• EXERCISE INPUTS:
= Beginning of Section =
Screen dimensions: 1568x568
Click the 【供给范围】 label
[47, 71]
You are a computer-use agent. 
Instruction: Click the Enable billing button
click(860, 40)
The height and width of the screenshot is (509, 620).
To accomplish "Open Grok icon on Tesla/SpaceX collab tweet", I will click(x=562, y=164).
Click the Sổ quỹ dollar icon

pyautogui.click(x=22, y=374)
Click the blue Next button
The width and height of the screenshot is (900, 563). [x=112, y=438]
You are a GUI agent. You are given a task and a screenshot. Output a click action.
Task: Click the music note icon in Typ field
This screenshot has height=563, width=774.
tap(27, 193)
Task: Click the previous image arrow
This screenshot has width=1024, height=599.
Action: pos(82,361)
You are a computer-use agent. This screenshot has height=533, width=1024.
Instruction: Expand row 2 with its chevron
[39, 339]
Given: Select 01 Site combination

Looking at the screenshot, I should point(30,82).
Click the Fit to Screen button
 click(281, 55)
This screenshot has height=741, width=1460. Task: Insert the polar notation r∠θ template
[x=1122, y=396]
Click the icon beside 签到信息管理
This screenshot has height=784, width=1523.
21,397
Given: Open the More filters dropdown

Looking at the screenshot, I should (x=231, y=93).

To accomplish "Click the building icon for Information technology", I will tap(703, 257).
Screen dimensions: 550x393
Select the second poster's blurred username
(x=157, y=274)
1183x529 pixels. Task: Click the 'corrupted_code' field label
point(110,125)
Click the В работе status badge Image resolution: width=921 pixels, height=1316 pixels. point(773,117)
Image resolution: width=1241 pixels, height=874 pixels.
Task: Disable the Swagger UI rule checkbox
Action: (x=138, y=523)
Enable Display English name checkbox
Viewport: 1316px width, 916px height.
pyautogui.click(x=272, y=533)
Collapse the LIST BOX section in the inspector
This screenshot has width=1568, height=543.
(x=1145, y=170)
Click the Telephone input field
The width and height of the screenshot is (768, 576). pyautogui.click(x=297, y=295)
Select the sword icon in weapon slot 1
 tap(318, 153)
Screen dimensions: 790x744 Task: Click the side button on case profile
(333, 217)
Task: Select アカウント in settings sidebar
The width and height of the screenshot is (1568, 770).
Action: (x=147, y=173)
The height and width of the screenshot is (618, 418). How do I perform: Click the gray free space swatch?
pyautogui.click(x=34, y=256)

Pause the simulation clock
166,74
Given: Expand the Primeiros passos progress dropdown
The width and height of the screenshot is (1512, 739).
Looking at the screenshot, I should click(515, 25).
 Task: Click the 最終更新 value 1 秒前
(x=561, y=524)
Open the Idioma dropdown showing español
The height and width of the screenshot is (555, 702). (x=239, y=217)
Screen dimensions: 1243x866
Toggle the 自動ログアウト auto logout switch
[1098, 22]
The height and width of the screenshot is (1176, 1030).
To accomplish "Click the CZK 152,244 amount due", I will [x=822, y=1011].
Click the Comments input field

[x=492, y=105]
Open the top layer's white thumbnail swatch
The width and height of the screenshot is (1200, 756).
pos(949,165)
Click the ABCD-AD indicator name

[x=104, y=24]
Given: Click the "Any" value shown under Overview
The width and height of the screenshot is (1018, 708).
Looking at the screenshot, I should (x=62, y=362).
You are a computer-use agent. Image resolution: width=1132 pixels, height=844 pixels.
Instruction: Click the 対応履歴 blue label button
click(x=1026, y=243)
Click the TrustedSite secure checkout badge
= End of Section =
• TASK GOAL: Nothing should be dropped: transcribe all the material exactly.

• EXERCISE SOLUTION:
Screen dimensions: 1568x568
Click the 【供给范围】 label
[47, 71]
You are a computer-use agent. 
Instruction: Click the Enable billing button
click(860, 40)
The height and width of the screenshot is (509, 620).
To accomplish "Open Grok icon on Tesla/SpaceX collab tweet", I will click(x=562, y=164).
Click the Sổ quỹ dollar icon

pyautogui.click(x=22, y=374)
Click the blue Next button
The width and height of the screenshot is (900, 563). [x=112, y=438]
You are a GUI agent. You are given a task and a screenshot. Output a click action.
Task: Click the music note icon in Typ field
This screenshot has height=563, width=774.
tap(27, 193)
Task: Click the previous image arrow
This screenshot has width=1024, height=599.
Action: pos(82,361)
You are a computer-use agent. This screenshot has height=533, width=1024.
Instruction: Expand row 2 with its chevron
[39, 339]
Given: Select 01 Site combination

Looking at the screenshot, I should point(30,82).
Click the Fit to Screen button
 click(281, 55)
This screenshot has height=741, width=1460. Task: Insert the polar notation r∠θ template
[x=1122, y=396]
Click the icon beside 签到信息管理
This screenshot has height=784, width=1523.
21,397
Given: Open the More filters dropdown

Looking at the screenshot, I should (x=231, y=93).

To accomplish "Click the building icon for Information technology", I will tap(703, 257).
Screen dimensions: 550x393
Select the second poster's blurred username
(x=157, y=274)
1183x529 pixels. Task: Click the 'corrupted_code' field label
point(110,125)
Click the В работе status badge Image resolution: width=921 pixels, height=1316 pixels. point(773,117)
Image resolution: width=1241 pixels, height=874 pixels.
Task: Disable the Swagger UI rule checkbox
Action: (x=138, y=523)
Enable Display English name checkbox
Viewport: 1316px width, 916px height.
pyautogui.click(x=272, y=533)
Collapse the LIST BOX section in the inspector
This screenshot has width=1568, height=543.
(x=1145, y=170)
Click the Telephone input field
The width and height of the screenshot is (768, 576). pyautogui.click(x=297, y=295)
Select the sword icon in weapon slot 1
 tap(318, 153)
Screen dimensions: 790x744 Task: Click the side button on case profile
(333, 217)
Task: Select アカウント in settings sidebar
The width and height of the screenshot is (1568, 770).
Action: (x=147, y=173)
The height and width of the screenshot is (618, 418). How do I perform: Click the gray free space swatch?
pyautogui.click(x=34, y=256)

Pause the simulation clock
166,74
Given: Expand the Primeiros passos progress dropdown
The width and height of the screenshot is (1512, 739).
Looking at the screenshot, I should click(515, 25).
 Task: Click the 最終更新 value 1 秒前
(x=561, y=524)
Open the Idioma dropdown showing español
The height and width of the screenshot is (555, 702). (x=239, y=217)
Screen dimensions: 1243x866
Toggle the 自動ログアウト auto logout switch
[1098, 22]
The height and width of the screenshot is (1176, 1030).
To accomplish "Click the CZK 152,244 amount due", I will [x=822, y=1011].
Click the Comments input field

[x=492, y=105]
Open the top layer's white thumbnail swatch
The width and height of the screenshot is (1200, 756).
pos(949,165)
Click the ABCD-AD indicator name

[x=104, y=24]
Given: Click the "Any" value shown under Overview
The width and height of the screenshot is (1018, 708).
Looking at the screenshot, I should (x=62, y=362).
You are a computer-use agent. Image resolution: width=1132 pixels, height=844 pixels.
Instruction: Click the 対応履歴 blue label button
click(x=1026, y=243)
Click the TrustedSite secure checkout badge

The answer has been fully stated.